──────── DOCUMENT PASSAGE ────────

Robert the Bruce had kept independent Scotland
together, but at his death in 1329, a Scottish civil war was on the brink. His
son and successor, David II, was just five years old, and the Guardians of the
Kingdom—those Scottish magnates entrusted with governing Scotland in the young
king’s minority—didn’t have Robert’s power to keep the disgruntled barons at
bay. Discontent at home meshed with discontent abroad: the Treaty of
Northampton had never been a selling point for the English. A great number of
marcher lords along the Scottish border had been forced to cede much of their
land to Scotland; calling themselves the Disinherited, they were unofficially
led by Henry Beaumont. Beaumont sought out Edward Balliol, the disenfranchised
son of the former Scottish king who had been put on the throne by Edward I.
Balliol, who had been ousted by Robert the Bruce in the First Scottish War of
Independence, had found exile in France, but at Beaumont’s request he crossed
the Channel and took up shop in Yorkshire. He and Edward came to a secret
“understanding,” wherein Edward gave his support to Balliol’s aims for his
ancestral lands but insisted that Balliol, if he decided to invade a disrupted
Scotland, do so from the sea rather than by land, so as not to violate the
terms of Northampton. Balliol officially demanded his ancestral lands from David
II, and when the minor king’s guardian unsurprisingly refused, Balliol began
preparations for his invasion.

────────

WORK INSTRUCTIONS:
1. In the passage on Scotland after Robert the Bruce's death, who unofficially led the Disinherited?
2. Write out the stretch of the passage on Scotland after Robert the Bruce's death from "Robert the Bruce had" through "by Edward I.".
3. Extend the passage on Scotland after Robert the Bruce's death, picking up right after its last sentence.
The material after the passage on Scotland after Robert the Bruce's death is not needed for anything here.

──────── INPUT DATA ────────

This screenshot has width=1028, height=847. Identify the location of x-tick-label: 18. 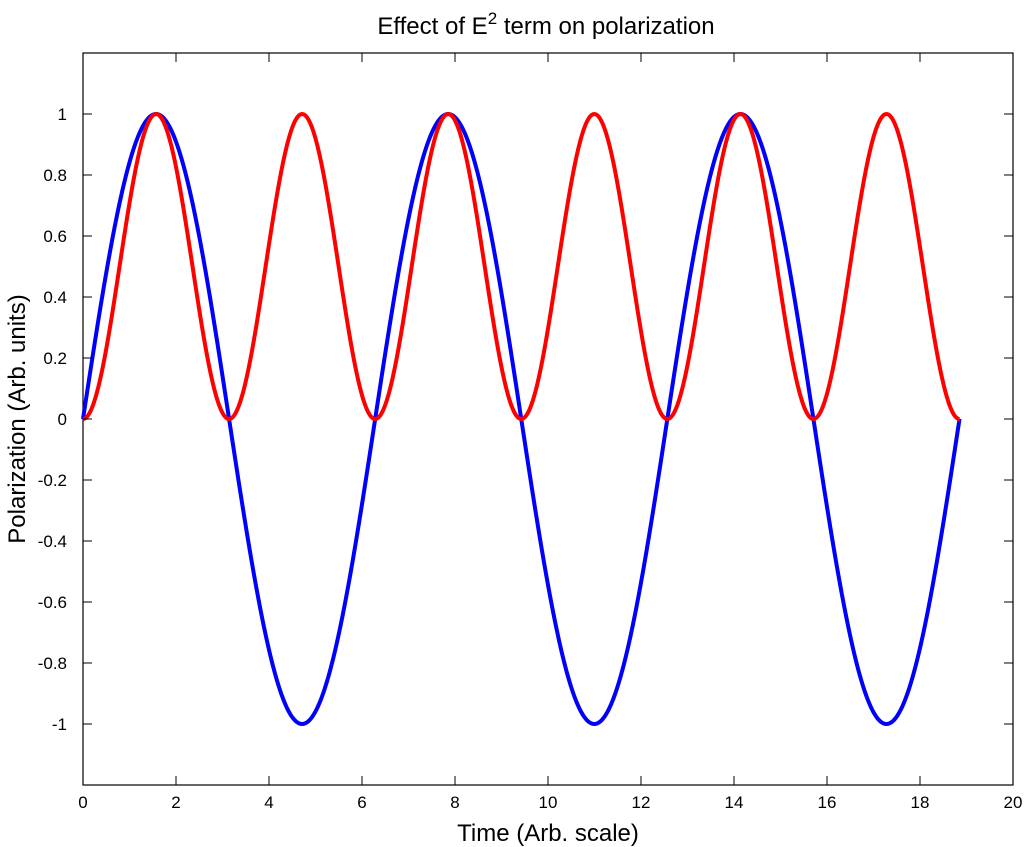
(920, 802). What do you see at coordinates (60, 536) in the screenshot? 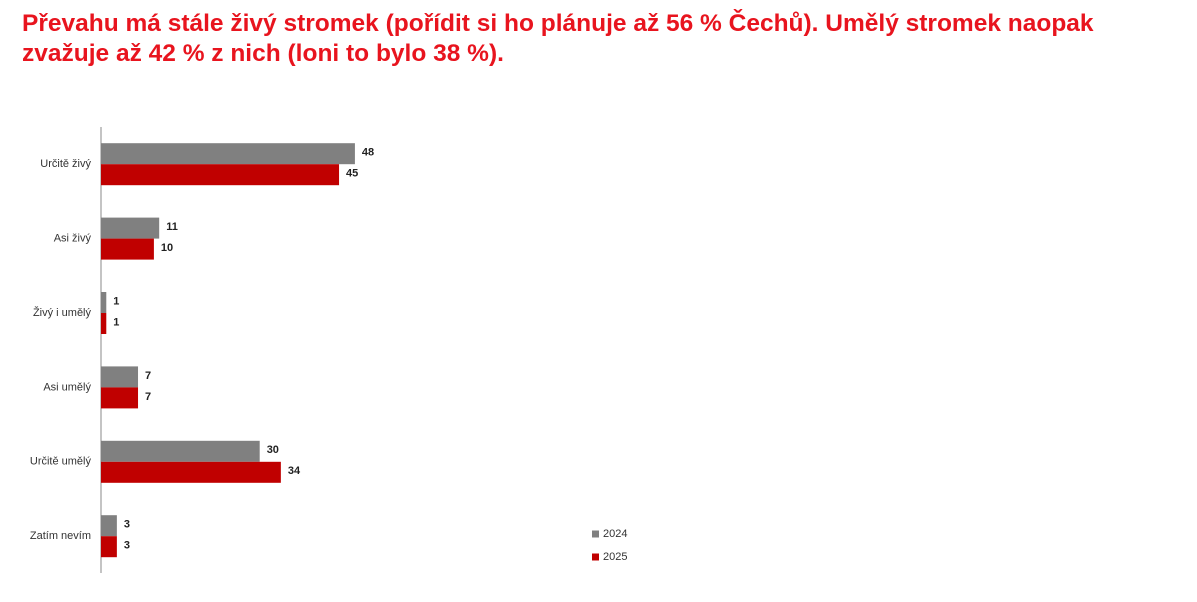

────────

SET OF ANSWERS:
1. Henry Beaumont.

2.
Robert the Bruce had kept independent Scotland
together, but at his death in 1329, a Scottish civil war was on the brink. His
son and successor, David II, was just five years old, and the Guardians of the
Kingdom—those Scottish magnates entrusted with governing Scotland in the young
king’s minority—didn’t have Robert’s power to keep the disgruntled barons at
bay. Discontent at home meshed with discontent abroad: the Treaty of
Northampton had never been a selling point for the English. A great number of
marcher lords along the Scottish border had been forced to cede much of their
land to Scotland; calling themselves the Disinherited, they were unofficially
led by Henry Beaumont. Beaumont sought out Edward Balliol, the disenfranchised
son of the former Scottish king who had been put on the throne by Edward I.

3.
By the summer of 1332, he and Beaumont had put
together a force that, according to the Bridlington Chronicle, numbered 500
men-at-arms and a thousand foot soldiers; the Lanercrost Chronicle, believed by
most historians to be more accurate, put the number at its highest around 2800
soldiers (most of whom were archers armed with the longbow, now a staple in the
English army). By mid-July Balliol had a fleet of 88 ships, and when news broke
that David II’s guardian had died on July 20th, Balliol knew the
time to strike had come. He and Beaumont sailed on the last day of July and
landed in the region of Fife in Scotland. They marched towards the Scottish
city of Perth, and by 10 August they were just a few miles from Perth. They
encamped south of the River Earn, but dire news reached them: they would have
to postpone their march on the Scottish city, as two loyalist Scot armies were
en route to intercept them. The Earl of Mar, the new leader of Scotland in
David II’s name, led a significantly larger force and took position on the
heights of Dupplin Moor, blocking the rebel advance on Perth. A second loyalist
army, this one led by the Earl of Dunbar, was approaching them swiftly from the
rear. When the Disinherited marching with Beaumont saw the size of Mar’s army
before them, they accused Beaumont of treachery. He calmed their nerves and
decided to risk a daring river crossing at night before launching a surprise
attack on Mar; striking early would, he hoped, prevent Mar and Dunbar from
linking up.
Mar, confident in his ability to squash the rebels,
didn’t even post a watch. His army spent the evening drinking, and many fell
into a drunken stupor. At midnight Sir Alexander Mowbray led a picked force
across the river, stealthily climbed the slope of Dupplin Moor, and launched an
attack on Mar’s forces. They made quick work of the troops before them, but by
daybreak he discovered they weren’t troops at all—he’d cut into Mar’s baggage
train. It didn’t matter in the end: Balliol and the Disinherited had safely
crossed the river and had arrayed themselves in a good defensive position at
the head of a narrow valley. Balliol ingeniously put his longbowmen—who comprised
the bulk of his army—on the wings, and he had his knights and men-at-arms
dismount in the center. His whole force was shaped like a crescent moon—and
they awaited Mar’s attack.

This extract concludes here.